— Dataset records —
● ● ● ● ● ● ●
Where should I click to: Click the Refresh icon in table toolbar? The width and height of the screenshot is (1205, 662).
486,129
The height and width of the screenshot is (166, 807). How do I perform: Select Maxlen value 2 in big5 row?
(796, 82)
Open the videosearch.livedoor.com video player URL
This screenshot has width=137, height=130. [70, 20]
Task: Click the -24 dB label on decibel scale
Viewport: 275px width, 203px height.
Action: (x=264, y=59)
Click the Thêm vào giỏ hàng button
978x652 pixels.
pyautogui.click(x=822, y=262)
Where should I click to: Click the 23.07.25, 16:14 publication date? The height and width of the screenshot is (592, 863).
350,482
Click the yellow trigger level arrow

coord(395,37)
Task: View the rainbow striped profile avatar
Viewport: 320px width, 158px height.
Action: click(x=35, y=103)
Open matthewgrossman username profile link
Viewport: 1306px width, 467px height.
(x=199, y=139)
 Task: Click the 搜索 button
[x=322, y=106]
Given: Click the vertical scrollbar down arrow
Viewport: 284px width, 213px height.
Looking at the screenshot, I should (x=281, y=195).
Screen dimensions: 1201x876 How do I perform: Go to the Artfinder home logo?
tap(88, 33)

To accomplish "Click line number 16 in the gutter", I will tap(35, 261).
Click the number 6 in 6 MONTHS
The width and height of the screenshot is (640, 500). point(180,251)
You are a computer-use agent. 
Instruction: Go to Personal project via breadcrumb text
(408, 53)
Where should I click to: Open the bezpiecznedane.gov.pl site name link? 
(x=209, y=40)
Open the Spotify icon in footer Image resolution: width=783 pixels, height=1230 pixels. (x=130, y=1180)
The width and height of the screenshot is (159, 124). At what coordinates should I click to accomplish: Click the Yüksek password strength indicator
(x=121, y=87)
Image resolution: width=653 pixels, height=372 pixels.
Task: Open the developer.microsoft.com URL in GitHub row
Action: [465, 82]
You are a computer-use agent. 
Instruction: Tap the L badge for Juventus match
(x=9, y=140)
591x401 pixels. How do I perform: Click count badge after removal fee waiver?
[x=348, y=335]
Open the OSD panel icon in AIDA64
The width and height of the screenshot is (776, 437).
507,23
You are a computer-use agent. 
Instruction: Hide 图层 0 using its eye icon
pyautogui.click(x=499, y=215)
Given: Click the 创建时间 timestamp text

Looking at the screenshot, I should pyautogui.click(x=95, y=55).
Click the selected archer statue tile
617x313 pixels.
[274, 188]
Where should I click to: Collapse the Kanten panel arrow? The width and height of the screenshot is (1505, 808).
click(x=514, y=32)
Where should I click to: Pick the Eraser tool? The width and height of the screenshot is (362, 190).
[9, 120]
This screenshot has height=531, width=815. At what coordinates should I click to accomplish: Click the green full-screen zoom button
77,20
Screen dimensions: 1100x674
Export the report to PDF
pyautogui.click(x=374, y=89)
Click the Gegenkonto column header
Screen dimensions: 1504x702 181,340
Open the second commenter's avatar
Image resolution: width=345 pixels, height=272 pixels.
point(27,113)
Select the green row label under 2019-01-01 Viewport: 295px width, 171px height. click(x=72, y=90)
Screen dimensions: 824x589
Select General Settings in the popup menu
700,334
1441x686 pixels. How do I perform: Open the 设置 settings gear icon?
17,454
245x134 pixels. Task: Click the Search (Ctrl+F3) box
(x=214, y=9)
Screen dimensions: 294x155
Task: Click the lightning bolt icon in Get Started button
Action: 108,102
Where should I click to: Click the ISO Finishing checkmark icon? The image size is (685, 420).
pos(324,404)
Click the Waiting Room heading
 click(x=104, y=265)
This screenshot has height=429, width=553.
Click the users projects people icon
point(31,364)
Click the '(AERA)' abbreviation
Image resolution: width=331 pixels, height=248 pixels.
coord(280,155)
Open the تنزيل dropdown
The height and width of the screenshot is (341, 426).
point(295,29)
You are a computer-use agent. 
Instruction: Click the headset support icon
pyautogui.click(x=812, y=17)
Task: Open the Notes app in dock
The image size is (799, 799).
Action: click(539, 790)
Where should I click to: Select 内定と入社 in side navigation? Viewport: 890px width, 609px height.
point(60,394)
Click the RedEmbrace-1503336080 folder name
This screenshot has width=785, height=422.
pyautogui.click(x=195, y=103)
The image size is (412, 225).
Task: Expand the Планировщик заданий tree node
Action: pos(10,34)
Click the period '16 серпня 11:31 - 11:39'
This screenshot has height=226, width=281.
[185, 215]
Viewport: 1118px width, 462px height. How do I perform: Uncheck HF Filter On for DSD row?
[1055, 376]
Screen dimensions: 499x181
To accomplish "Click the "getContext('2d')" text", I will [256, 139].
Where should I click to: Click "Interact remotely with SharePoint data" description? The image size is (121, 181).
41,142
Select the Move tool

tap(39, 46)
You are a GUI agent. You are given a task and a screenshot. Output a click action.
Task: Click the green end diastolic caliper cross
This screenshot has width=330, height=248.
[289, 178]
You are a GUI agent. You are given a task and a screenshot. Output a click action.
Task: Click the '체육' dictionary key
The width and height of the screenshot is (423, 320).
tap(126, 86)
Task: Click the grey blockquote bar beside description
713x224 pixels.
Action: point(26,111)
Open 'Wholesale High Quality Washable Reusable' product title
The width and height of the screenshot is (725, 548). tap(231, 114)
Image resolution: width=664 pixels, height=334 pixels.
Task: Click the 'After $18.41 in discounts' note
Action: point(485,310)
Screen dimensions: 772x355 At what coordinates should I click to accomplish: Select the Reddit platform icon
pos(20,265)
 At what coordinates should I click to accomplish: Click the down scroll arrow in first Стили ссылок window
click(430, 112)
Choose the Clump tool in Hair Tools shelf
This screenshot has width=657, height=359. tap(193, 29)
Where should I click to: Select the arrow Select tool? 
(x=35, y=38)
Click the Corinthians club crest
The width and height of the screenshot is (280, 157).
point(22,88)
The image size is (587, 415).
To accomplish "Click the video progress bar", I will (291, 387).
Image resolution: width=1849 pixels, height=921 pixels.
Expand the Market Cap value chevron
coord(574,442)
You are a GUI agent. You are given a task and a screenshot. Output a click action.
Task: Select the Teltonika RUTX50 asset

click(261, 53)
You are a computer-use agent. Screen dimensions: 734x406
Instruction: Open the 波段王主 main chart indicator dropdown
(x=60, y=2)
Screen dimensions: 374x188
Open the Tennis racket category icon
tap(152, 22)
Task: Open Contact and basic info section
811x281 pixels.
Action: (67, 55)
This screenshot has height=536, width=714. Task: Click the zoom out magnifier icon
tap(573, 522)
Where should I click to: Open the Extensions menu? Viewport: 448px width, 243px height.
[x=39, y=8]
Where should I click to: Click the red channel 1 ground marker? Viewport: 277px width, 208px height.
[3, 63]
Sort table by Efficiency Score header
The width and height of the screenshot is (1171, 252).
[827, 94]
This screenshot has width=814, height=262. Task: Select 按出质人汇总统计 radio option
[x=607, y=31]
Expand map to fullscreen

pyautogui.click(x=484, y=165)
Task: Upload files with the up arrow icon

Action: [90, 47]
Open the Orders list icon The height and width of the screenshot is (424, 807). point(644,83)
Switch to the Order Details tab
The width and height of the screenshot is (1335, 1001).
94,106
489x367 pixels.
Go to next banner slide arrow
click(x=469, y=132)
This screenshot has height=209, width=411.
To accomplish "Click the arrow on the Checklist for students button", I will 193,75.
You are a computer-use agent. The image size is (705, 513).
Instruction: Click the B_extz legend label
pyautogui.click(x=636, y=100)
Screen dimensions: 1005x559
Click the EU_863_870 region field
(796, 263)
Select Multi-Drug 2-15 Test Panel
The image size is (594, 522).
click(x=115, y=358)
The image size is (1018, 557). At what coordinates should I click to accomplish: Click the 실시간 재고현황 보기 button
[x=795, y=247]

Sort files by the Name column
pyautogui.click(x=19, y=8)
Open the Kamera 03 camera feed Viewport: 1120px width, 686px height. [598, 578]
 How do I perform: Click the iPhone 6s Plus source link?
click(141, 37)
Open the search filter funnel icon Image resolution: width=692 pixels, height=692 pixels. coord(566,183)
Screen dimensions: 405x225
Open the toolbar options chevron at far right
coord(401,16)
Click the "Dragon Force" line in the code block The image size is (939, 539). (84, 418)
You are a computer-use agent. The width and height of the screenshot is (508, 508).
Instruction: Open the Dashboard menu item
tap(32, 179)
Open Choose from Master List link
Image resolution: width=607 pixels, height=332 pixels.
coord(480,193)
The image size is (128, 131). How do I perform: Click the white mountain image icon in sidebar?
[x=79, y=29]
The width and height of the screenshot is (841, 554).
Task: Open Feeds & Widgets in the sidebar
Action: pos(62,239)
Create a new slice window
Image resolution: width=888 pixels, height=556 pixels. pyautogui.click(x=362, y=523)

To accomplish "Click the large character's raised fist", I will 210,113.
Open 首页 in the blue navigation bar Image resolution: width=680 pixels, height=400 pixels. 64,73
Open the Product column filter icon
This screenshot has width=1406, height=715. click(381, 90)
● ● ● ● ● ● ●
Write out exactly the lines above between the line with "The width and height of the screenshot is (1335, 1001)." and the line with "You are a computer-use agent. The image", inclusive, and nothing beyond them.

— REPLY TO THE TASK —
The width and height of the screenshot is (1335, 1001).
94,106
489x367 pixels.
Go to next banner slide arrow
click(x=469, y=132)
This screenshot has height=209, width=411.
To accomplish "Click the arrow on the Checklist for students button", I will 193,75.
You are a computer-use agent. The image size is (705, 513).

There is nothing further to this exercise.